Four Scripps First-Years Relocated to Campus From CGU Housing

A Claremont Graduate University apartment.
(Serene Harb • The Student Life)

During the first week of the semester, Alex Branscom SC ’21 had bronchitis and a sinus infection. A few weeks later, Branscom, who was one of 38 first-years living at the Claremont Graduate University apartments because Scripps over-enrolled, still hadn’t gotten better. After several trips to the Student Health Center to figure out what was causing her sickness to linger, her doctor suggested she change her living situation.

Branscom now lives in a single room in Clark Hall on Scripps College’s main campus and says her new lifestyle is “healthier and more productive.”

She sleeps more now that she doesn’t have to take the shuttle all the way back to CGU for a nap, she said, and exercises more because the gym is two minutes away, instead of 20.

“Being [at CGU], you have to think about daily tasks a lot more,” Branscom said. “And when you don’t have to think about that stuff, you’re able to focus on what’s actually more important, which is school and your well-being.”

Her daily routine at CGU consisted of waking up, brushing her teeth, getting ready, and putting anything she could possibly need for the day in her backpack.

“My back hurt a lot from that,” Branscom said, adding that her backpack usually contained school supplies, running shoes, and a bathing suit in case she decided to go to the pool. She moved out around the time the first-years living at CGU received bicycles and lockers in the student union.

Shortly after she left CGU, two of her suitemates also moved to singles on Scripps’ campus for personal reasons. There are typically between five and seven designated “emergency singles” – rooms that aren’t designed to be lived in permanently but are available temporarily for extreme circumstances – in a given year at Scripps, according to Director of Campus Life Brenda Ice. Branscom doesn’t know if her room on campus is a designated emergency single.

To request a room change, students must complete a form with the reason for their request, Ice wrote in an email to TSL. Residential Life will then connect with the student to gather additional information about their living situation.

Anna Wessels SC ’21, who also lived at CGU, said isolation was the main factor that led her to request a room change.

“I wasn’t eating, and I felt sick every morning. I just wanted to go home so bad,” she said. “I thought that I was just really, really homesick and then I realized that it’s a really big change moving from your house to an apartment on the third floor.”

Wessels moved into a triple in Clark Hall after a room opened up. Now, she says, she can be by herself without being totally alone.

“You can walk the halls, and there’s people.
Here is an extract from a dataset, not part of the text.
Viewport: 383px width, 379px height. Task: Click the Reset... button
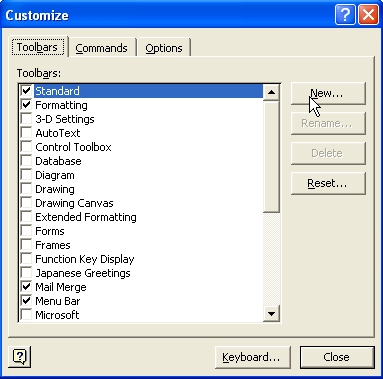pyautogui.click(x=328, y=183)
You can hear other people’s voices, and that was a really big difference for me,” Wessels said.

She admits, however, that moving on campus was yet another adjustment.

“It was like starting over again – getting used to new things, moving into a room with new people. But gradually I got used to that too,” Wessels said.

This hasn’t been the case for every student in the apartments, however. Though the Scripps administration couldn’t talk about specific students’ situations, the Dean of Students’ office confirmed there are still 34 students living at CGU.

One of those students, Alexa Sanchez SC ’21, has given up hope of moving out of the apartments this year. She understands that some students have real medical reasons for being relocated on campus, but also thinks there are some first-years whose parents advocated on their behalf for them to move onto campus.

“That’s definitely been an unfair advantage that has allowed for some people to move, which is annoying because even if you advocate for yourself, it’s still not enough,” Sanchez said.

One of her daily obstacles, in addition to minimizing her loneliness, is feeling safe; she lives in the same building as older graduate students.

“To get into a dorm [on campus], you have to swipe your ID,” Sanchez said. “But to get into CGU, yeah there are gates with codes but they’re open all the time, so you don’t necessarily feel the same safeness that you would feel on campus.”

Her struggles that come with living at CGU will end at the close of this academic year, but housing students there might not.

Coach Max, the transportation company from which Scripps is renting the CGU shuttle, said Scripps has reserved the shuttle until May and has not yet told the company if they will need it again next year. However, one of the shuttle drivers said his contract with Scripps lasts at least another year. Scripps could not provide information about the shuttle driver’s contract.

If Scripps continues to house students at CGU, Sanchez thinks a part of the building should be sectioned off for only Scripps students to create more community since the students are currently dispersed among different floors and buildings.

Wessels agreed.

“We knew each other from the shuttle. But the shuttle was a five-minute drive, so after that we all went to our separate rooms and everyone was spread out,” she said.